そして、サードパーティを活用した重要な役割を持つモバイルアプリが登場していることもあることや、モバイルアプリ自体がサードパーティによって開発されていることから、より高度なAPIセキュリティが求められる時代になってきています。

API悪用への対策

API悪用については、セキュリティを高めることも大切ですが、そもそもAPIを乱用しないことも対策として重要です。

また最も重要と言われていることの1つに認証と認可をがあります。APIがリクエストされたら、そのユーザーやシステムの IDをチェックし、アクセスに必要な権限を保有しているかを確認する必要があります。
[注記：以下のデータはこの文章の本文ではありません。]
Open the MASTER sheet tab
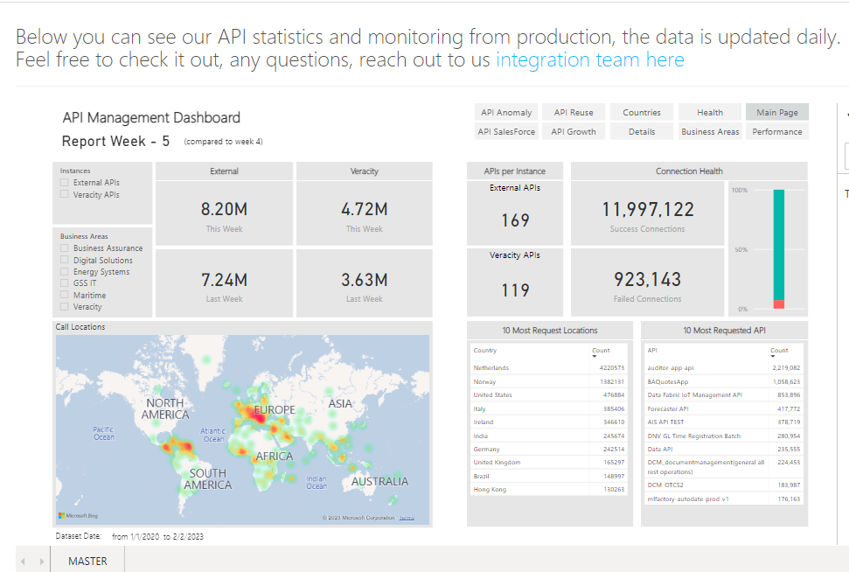Screen dimensions: 849x572 point(87,561)
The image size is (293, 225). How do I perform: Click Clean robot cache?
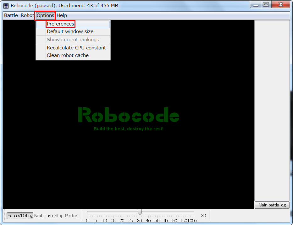pyautogui.click(x=68, y=55)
その上で、APIの悪用に備える次のような対策が求められます。

APIレート制限

API悪用を防ぐためにはレート制限も有効です。レート制限とは一定期間内のリクエスト数を制限することで、過剰な送信を防止し、アクセスに過負荷をもたらすDDoS攻撃などをブロックします。

暗号化

APIを通じて送信されるデータを暗号化することも、不正なユーザーやシステムによる干渉が行われなくなるのでセキュリティ対策として有効です。

ロギングと監視

APIリクエストの応答によるログを残すロギングや、追跡を可能とする監視もAPI悪用を防ぐ手段となります。
リアルタイムで監視することで、Webサイトへのアクセスにおける異常な行動、疑わしい活動などを検知し、対応できるようになります。
また、APIリクエストを行っているIPアドレスを追跡し、特定してブロックすることもできます。

APIセキュリティへの意識を高めてトラブル回避

Webアプリとサービスの架け橋のような役割を果たしているAPIが狙われてしまうと、両者の情報へと多大な悪影響を与えかねません。
Webアプリとサービスのセキュリティを重視するだけでなく、APIの乱用に注意し、セキュリティリスクを抑えていきましょう。